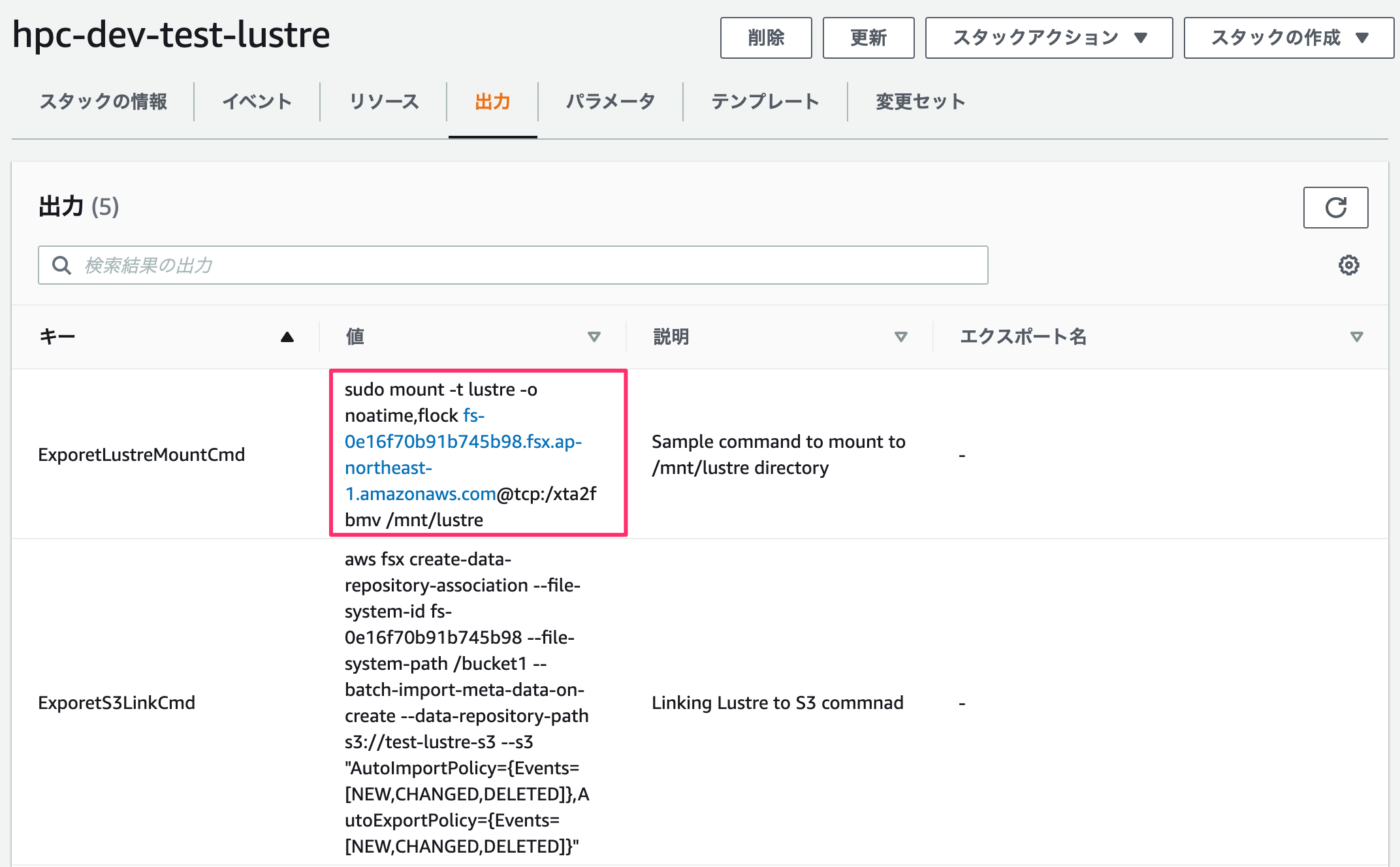The height and width of the screenshot is (867, 1400).
Task: Switch to the テンプレート tab
Action: (765, 102)
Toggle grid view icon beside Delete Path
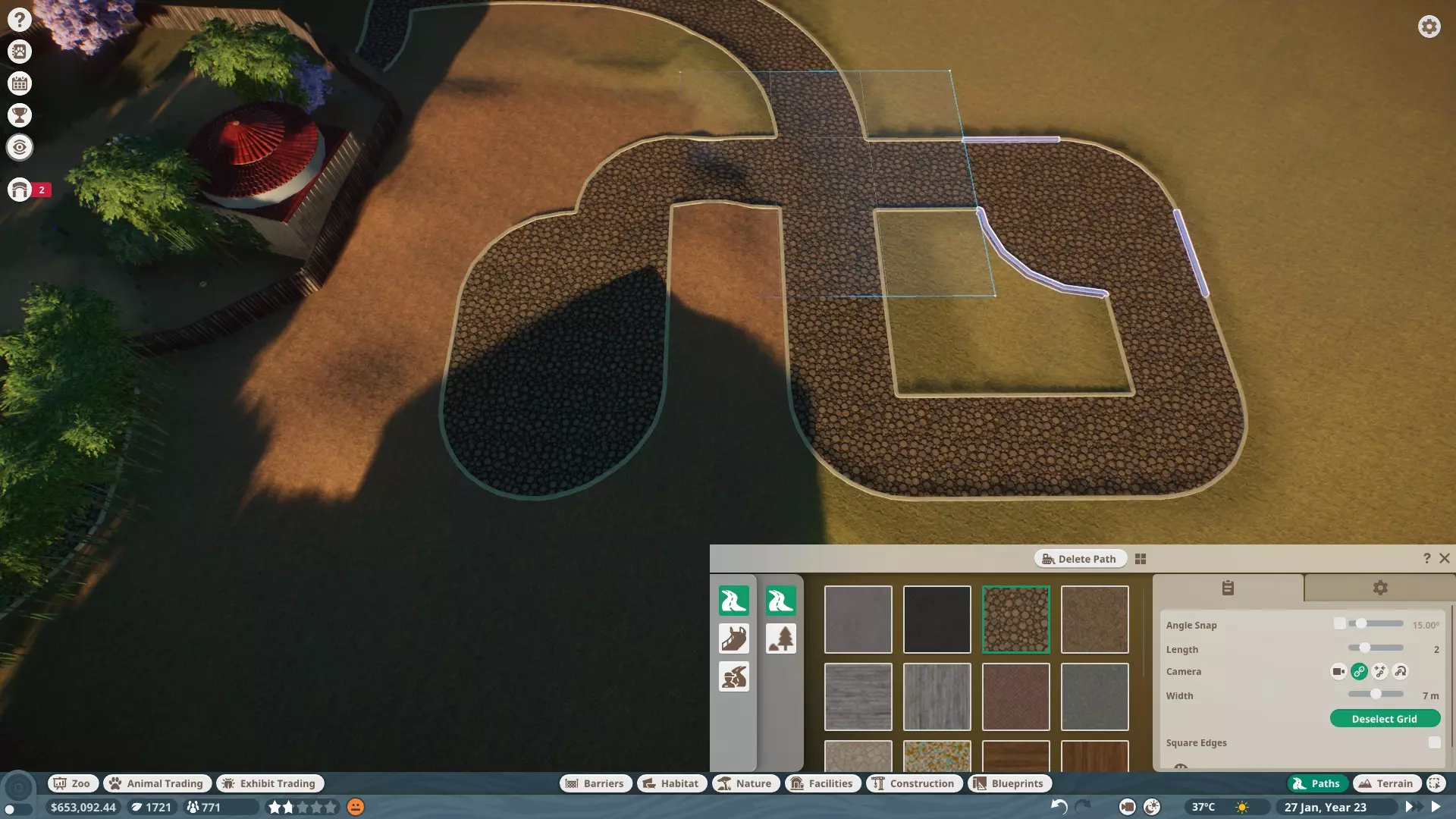 [1141, 559]
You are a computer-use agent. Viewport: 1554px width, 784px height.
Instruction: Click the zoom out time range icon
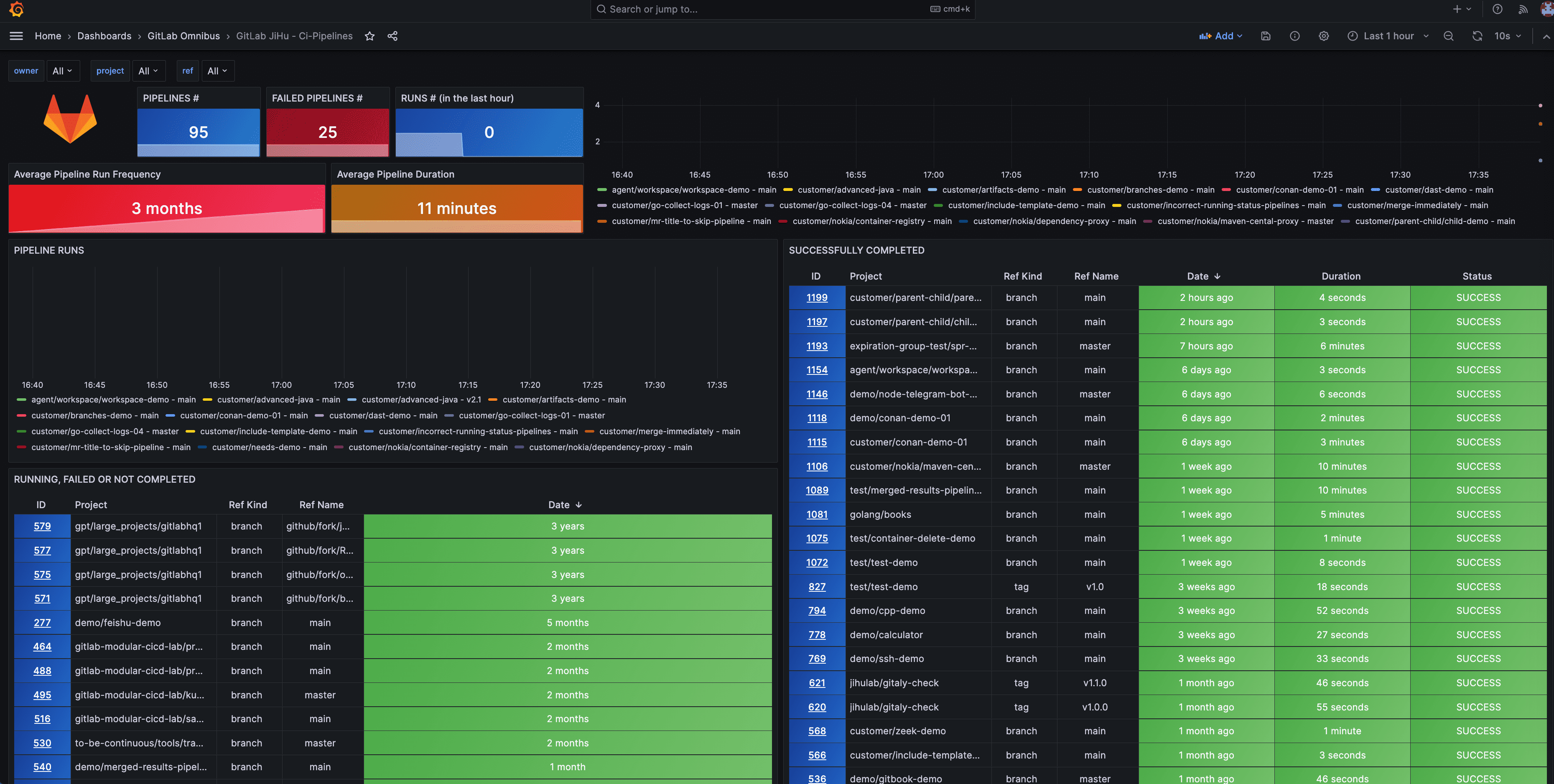(1448, 36)
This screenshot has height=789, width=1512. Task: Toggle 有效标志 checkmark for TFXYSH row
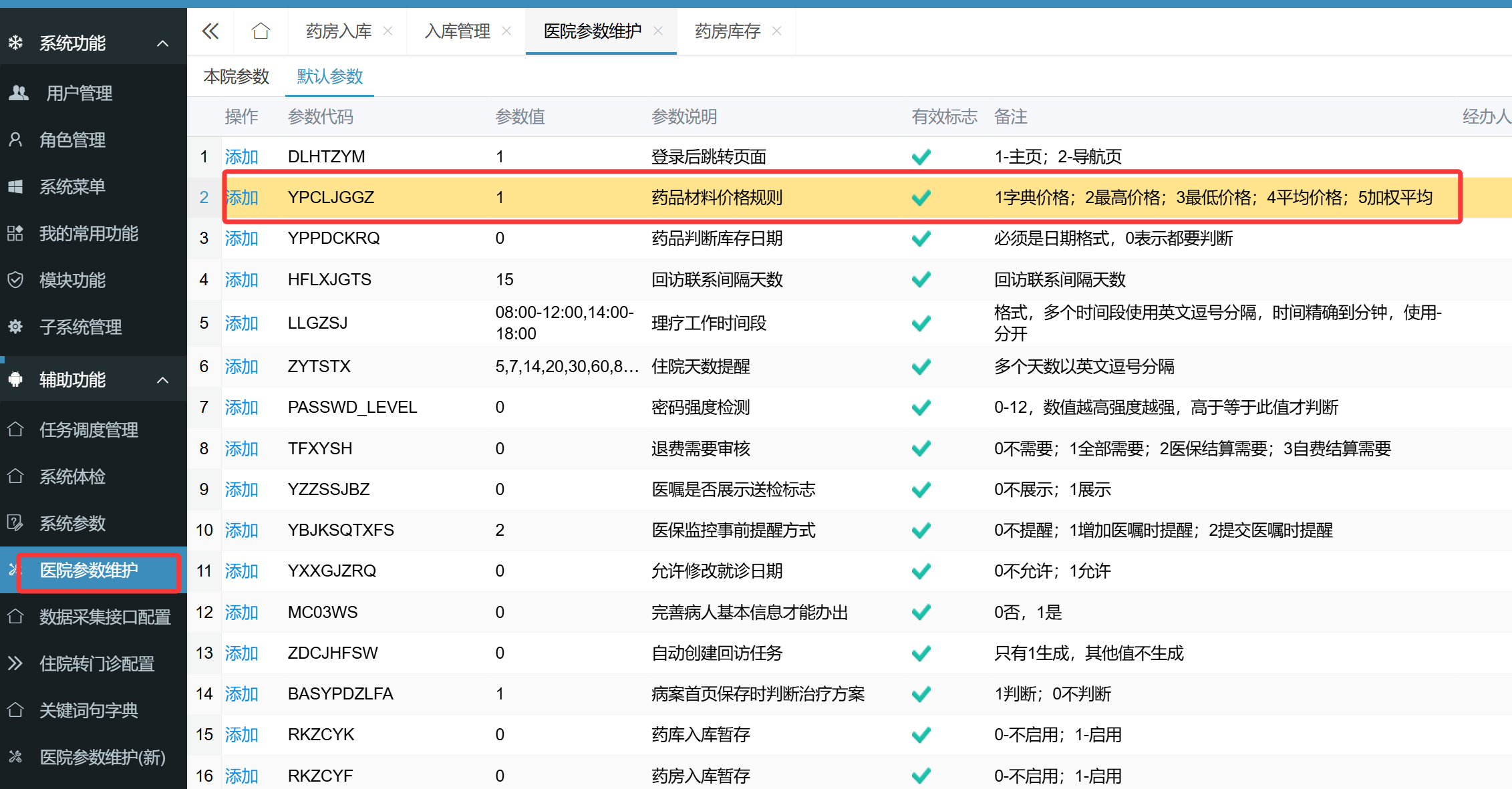[x=921, y=448]
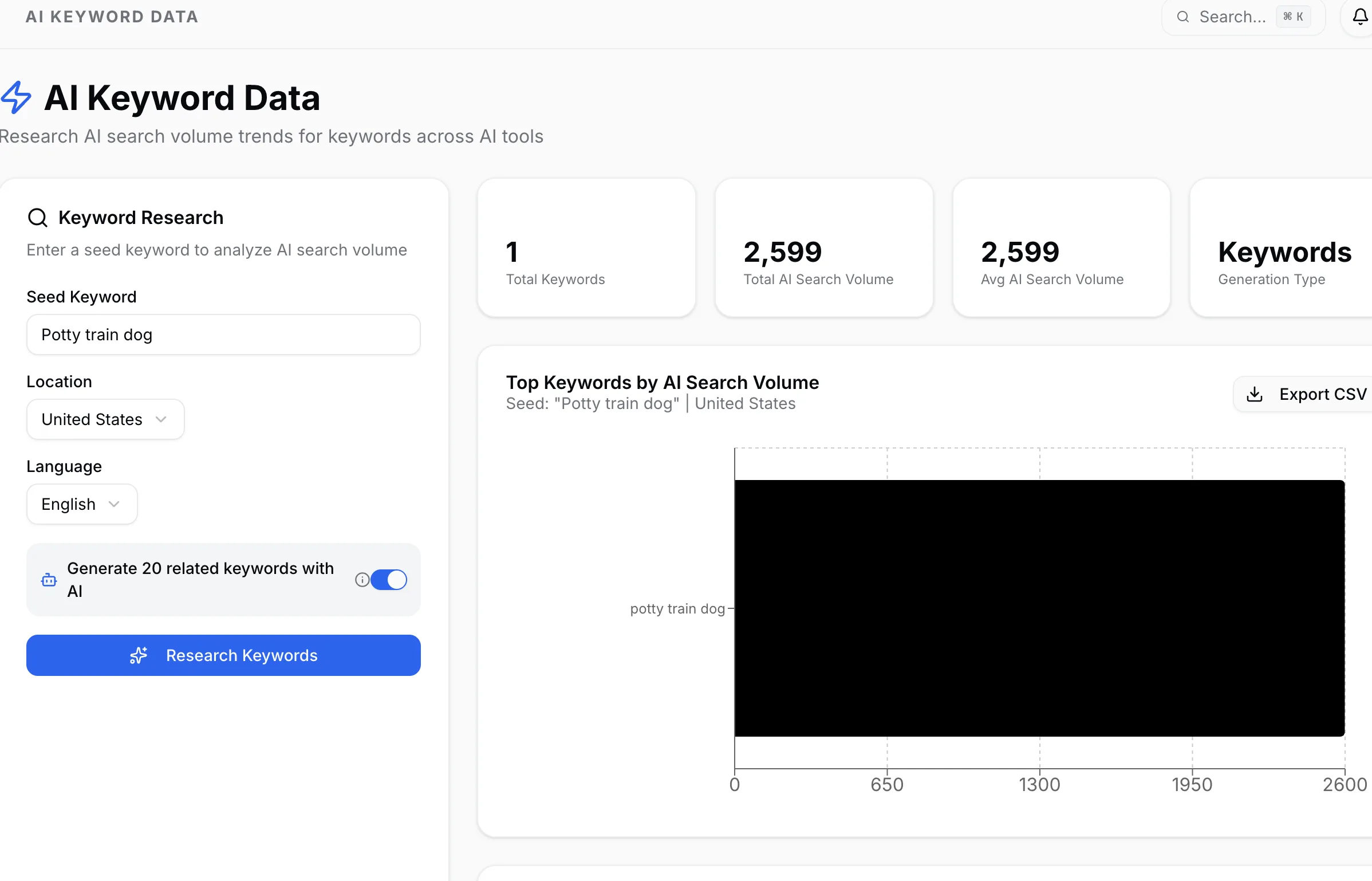
Task: Click the magnifier icon in top search
Action: 1183,17

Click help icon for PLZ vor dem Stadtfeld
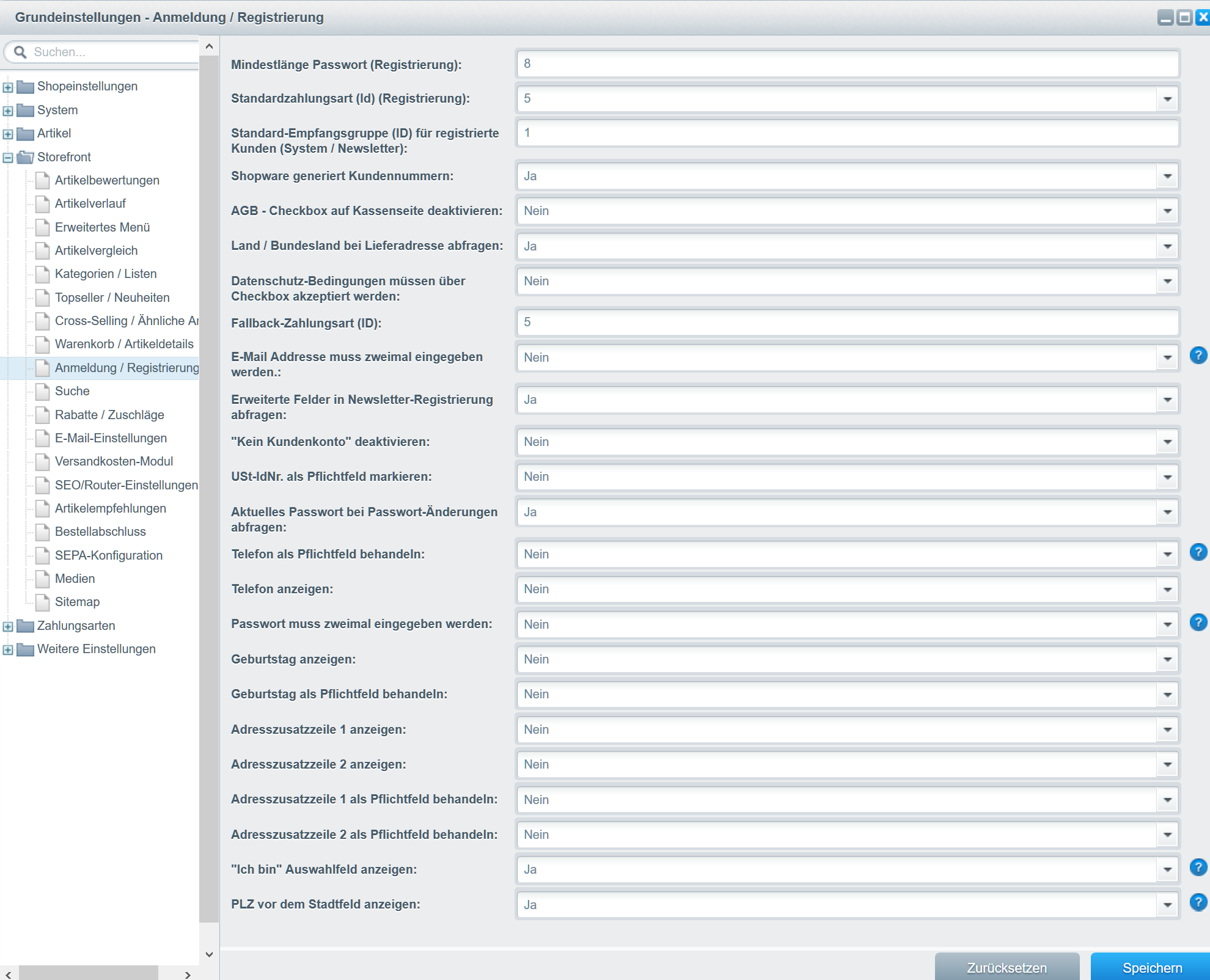(x=1198, y=902)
·····
◆ WHAT YOU ARE ASKED TO DO
Your answer should be the lines from the line containing "Toggle grid view icon beside Delete Path" through the end of the listing above, output exactly and alone, without the pictures.

◆ COMPLETED TASK
Toggle grid view icon beside Delete Path
 [1141, 559]
You are a computer-use agent. Viewport: 1554px width, 784px height.
Instruction: Click the zoom out time range icon
(1448, 36)
This screenshot has height=789, width=1512. Task: Toggle 有效标志 checkmark for TFXYSH row
[x=921, y=448]
Task: Click the magnifier icon in top search
Action: 1183,17

Click help icon for PLZ vor dem Stadtfeld
(x=1198, y=902)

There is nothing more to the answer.